Secondly we see that faith must always be “in” something. When we say, we believe or that we have faith, we are saying that we have faith in someone or something. Faith can be in a person’s ability or work, so we trust a mechanic’s ability to repair our car or appliance. Faith can be in a promise, so we count on a person being where they said they would be because we have faith in them. Faith can be in an object, so we fully relax in that chair which we trust in to hold us. Whatever the object of our faith, it is always in someone or something. If someone had volunteered to get into Blondin’s wheelbarrow they would have been trusting in Blondin and in his promise to get them across the mighty chasm. If we say that we trust God then we must get into the wheelbarrow. Faith is no better than its object and the object of our faith determines the objective of our faith.
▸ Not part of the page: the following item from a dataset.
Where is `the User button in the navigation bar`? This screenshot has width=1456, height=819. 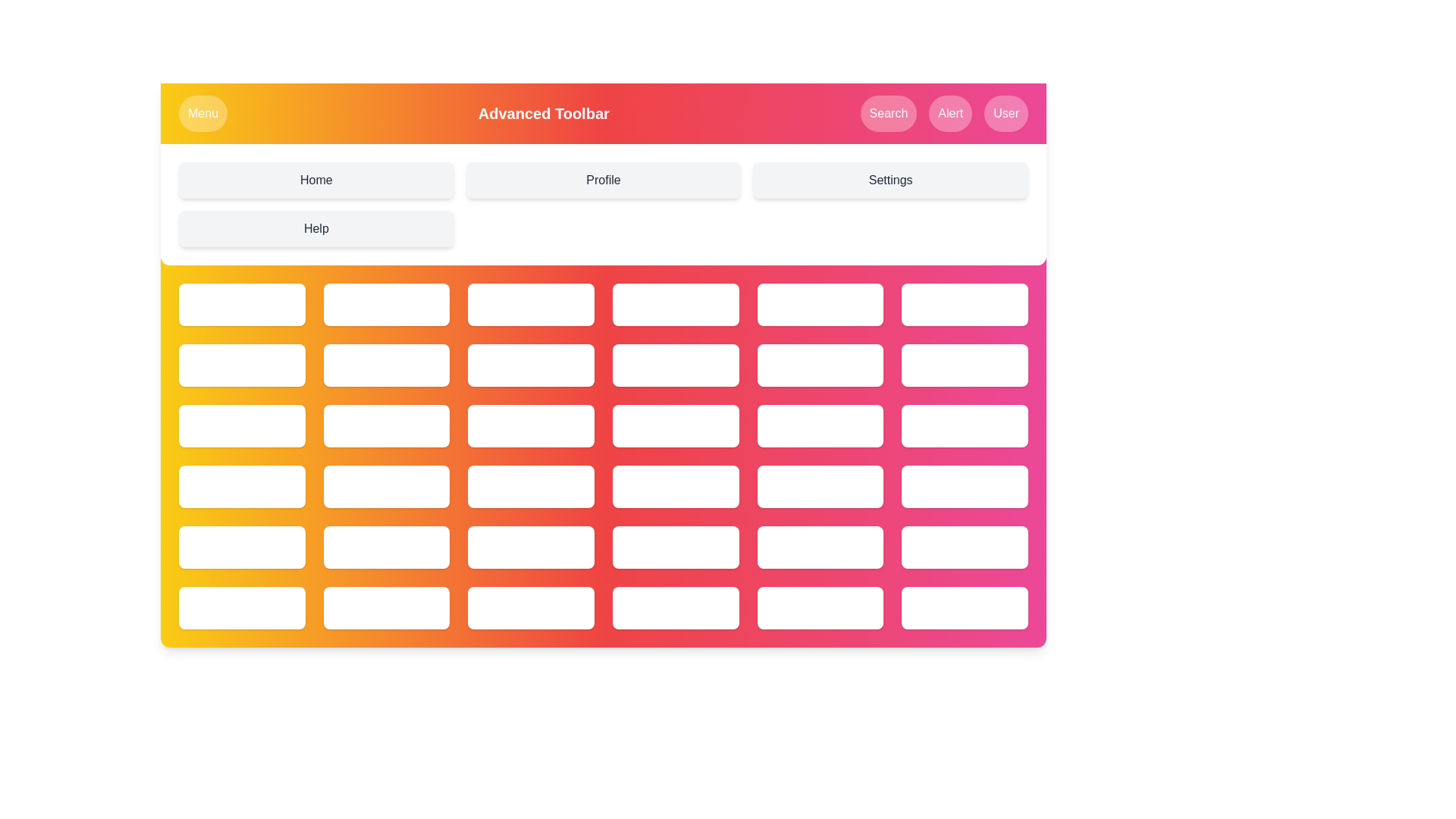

Jesus said in Matthew 17:20 “…If you have faith of a mustard seed, you will say to this mountain, “move from here to there, and it will be move, and nothing is impossible for you.” Jesus reminds us that God must be our object, not the seed. Don’t ever get the idea that because your faith is weak that it won’t work. It’s not the amount of your faith that counts it’s the Almighty in your faith, the object of your faith.

  • Overwhelming Faith. Vs. 3-4

When was the last time you looked over faith and were overwhelmed? In verses 3-4 Peter reminds us of our overwhelming faith:

In power – God has given us everything we need for living this life.

In purity – To live a godly life

In promises – He has given us great and precious promises pertaining to the abundant life.

In partnership – Promises that enable us to share His divine nature and participate in His plan

Take time today to rest on the foundation of your faith, to ponder your position as a child of God and be overwhelming by the overflow of faith.

  • Obedient Faith. Vs.5

Peter tells us that In view of all this we must make every effort to respond to God’s promises. If we say that we believe God but don’t obey Him, then we really don’t know Him. Faith in the Father means responding in relationship. Faith is belief with feet, James 2:17 says that faith without works is dead. Today we like to talk about the theory more that the trusting, we like to reminisce instead of live out the reality of faith. Don’t tell anyone that you are obedient to God unless you offer to get into the wheelbarrow. Obedience does not mean obligation, when Peter tells us to make every effort he means to act with both eagerness and commitment.  Obedience is not us obeying in an attempt to obligate God. Faith is not getting our will done in heaven but the Fathers will being done on earth. Today have you trusted Jesus with your soul? Jesus has promised to get us to the Father if we will believe that He died for our sins on Calvary. If you have trusted Him are you willing to put yourself in His hands believing that He will carry you over the chasm?